AIDE is a GPL licensed and open source intrusion detection system. It could be considered a system fingerprinting mechanism. AIDE works by creating a database containing information about the files on your system. The database is created from rules laid out in the configuration file aide.conf. When AIDE is run, this database is referenced to check for changes (or created for the first time). Assuming a comparison check is being run, any changes not permitted by the configuration file are reported.

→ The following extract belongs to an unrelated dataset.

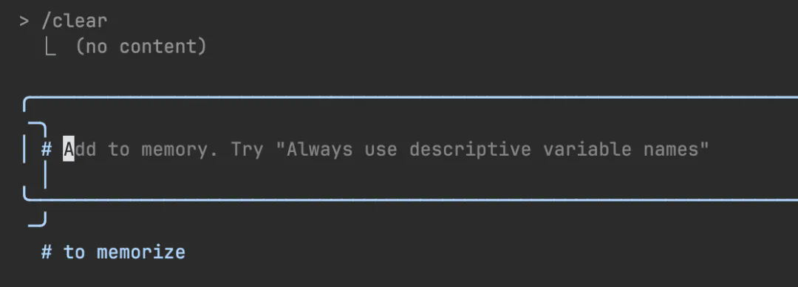
Task: Focus the "Add to memory" input field
Action: coord(410,149)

By leveraging AIDE—storing a copy of the host's database in a secure location—and comparing it (on a scheduled basis or as part of a forensic effort), system integrity/insurance can be a matter of heuristics and procedure. If an intruder compromises your system, the comparison effort will enable an administrator or security officer to know what has changed on the host. The initial database should be created as a final step—before a system gets deployed into production.

It is outside the scope of this article to cover Linux Monitoring and detailed Intrusion Detection systems (IDS) or solutions, however there is a plethora of information about configuring AIDE or other solutions and many informative articles on the Web.

2.34.2 Connect Accounting Utilities

Here is a list of commands you can use to get data about user logins:

who Lists currently logged in users.

w Shows who is logged in and what they are doing.

last Shows a list of last logged in users, including login time, logout time, login IP address, etc.

lastb Same as last, except that by default it shows /var/log/btmp, which contains all the bad login attempts.

lastlog This command reports data maintained in /var/log/lastlog, which is a record of the last time a user logged in.

ac Available after installing the acct package. Prints the connect time in hours on a per-user basis or daily basis, etc. This command reads /var/log/wtmp.

dump-utmp Converts raw data from /var/run/utmp or /var/log/wtmp into ASCII-parseable format.

Also check the /var/log/messages file, or the output of journalctl if no logging facility is running. See Book “Administration Guide”, Chapter 16 “journalctl: Query the systemd Journal” for more information on the systemd journal.

2.34.3 Other

Finally, the following items are relevant to the system security as well, and misconfiguration can cause many problems – and should be reviewed:

  • Resolver (/etc/hosts, /etc/resolv.conf, /etc/nsswitch.conf).

  • NTP configuration (/etc/ntp.conf).